# Character based RNN language model trained on 'The Complete Works of William Shakespeare'
(c) Deniz Yuret, 2018. Based on http://karpathy.github.io/2015/05/21/rnn-effectiveness. **TODO:** Add julia/base example.

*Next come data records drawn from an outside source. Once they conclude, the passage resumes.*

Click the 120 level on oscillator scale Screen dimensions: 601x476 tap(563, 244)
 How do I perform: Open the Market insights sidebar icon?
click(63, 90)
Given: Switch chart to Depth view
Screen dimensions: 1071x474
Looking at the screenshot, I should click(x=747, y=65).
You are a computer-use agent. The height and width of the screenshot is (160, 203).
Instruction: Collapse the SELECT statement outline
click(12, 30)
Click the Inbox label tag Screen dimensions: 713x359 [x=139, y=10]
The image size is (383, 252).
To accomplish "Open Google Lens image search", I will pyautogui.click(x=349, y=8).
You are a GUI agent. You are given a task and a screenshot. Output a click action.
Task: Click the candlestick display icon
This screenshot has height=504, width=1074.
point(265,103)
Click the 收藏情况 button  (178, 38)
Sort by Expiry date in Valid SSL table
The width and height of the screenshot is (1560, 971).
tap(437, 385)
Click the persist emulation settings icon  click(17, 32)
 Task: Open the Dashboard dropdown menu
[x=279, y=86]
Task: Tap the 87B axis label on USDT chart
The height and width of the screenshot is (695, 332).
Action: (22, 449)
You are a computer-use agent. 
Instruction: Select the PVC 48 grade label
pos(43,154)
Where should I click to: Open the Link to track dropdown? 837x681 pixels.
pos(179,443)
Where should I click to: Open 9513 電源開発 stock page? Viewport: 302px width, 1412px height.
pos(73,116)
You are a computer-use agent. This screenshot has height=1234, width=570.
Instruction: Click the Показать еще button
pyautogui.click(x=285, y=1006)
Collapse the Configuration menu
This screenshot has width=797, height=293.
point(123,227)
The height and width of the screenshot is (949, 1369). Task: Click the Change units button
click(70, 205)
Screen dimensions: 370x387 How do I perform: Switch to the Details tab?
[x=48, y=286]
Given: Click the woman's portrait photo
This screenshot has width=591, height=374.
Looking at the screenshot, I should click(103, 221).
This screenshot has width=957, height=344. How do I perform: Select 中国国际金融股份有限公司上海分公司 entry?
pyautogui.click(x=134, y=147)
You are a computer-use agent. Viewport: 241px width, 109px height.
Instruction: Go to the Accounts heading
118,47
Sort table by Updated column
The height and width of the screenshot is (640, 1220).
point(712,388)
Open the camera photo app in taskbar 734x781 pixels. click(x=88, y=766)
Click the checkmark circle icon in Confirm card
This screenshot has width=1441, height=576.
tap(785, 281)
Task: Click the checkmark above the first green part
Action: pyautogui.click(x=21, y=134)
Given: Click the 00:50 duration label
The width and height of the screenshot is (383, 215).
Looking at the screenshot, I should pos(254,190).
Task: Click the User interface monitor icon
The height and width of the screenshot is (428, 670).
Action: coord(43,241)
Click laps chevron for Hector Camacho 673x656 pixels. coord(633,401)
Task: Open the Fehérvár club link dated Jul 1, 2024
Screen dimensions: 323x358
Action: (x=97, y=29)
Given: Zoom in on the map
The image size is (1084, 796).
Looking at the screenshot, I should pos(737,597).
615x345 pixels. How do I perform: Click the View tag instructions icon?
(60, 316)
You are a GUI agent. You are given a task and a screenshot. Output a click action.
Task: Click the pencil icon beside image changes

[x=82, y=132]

* Objectives: Learn to define and train a character based language model and generate text from it. Minibatch blocks of text. Keep a persistent RNN state between updates.
* Prerequisites: [RNN basics](06.rnn.ipynb), minibatch, param, param0, RNN, dropout, train!, Adam, nll

In [4]:
using Pkg
for p in ("Knet","ProgressMeter")
    haskey(Pkg.installed(),p) || Pkg.add(p)
end

In [5]:
RNNTYPE = :lstm
BATCHSIZE = 256
SEQLENGTH = 100
INPUTSIZE = 168
VOCABSIZE = 84
HIDDENSIZE = 334
NUMLAYERS = 1
DROPOUT = 0.0
LR=0.001
BETA_1=0.9
BETA_2=0.999
EPS=1e-08
EPOCHS = 30
ENV["COLUMNS"]=92;

## Load and minibatch data

In [6]:
# Load 'The Complete Works of William Shakespeare'
using Knet: Knet
include(Knet.dir("data","gutenberg.jl"))
trn,tst,chars = shakespeare()
map(summary,(trn,tst,chars))

("4934845-element Array{UInt8,1}", "526731-element Array{UInt8,1}", "84-element Array{Char,1}")

In [7]:
# Print a sample
println(string(chars[trn[1020:1210]]...))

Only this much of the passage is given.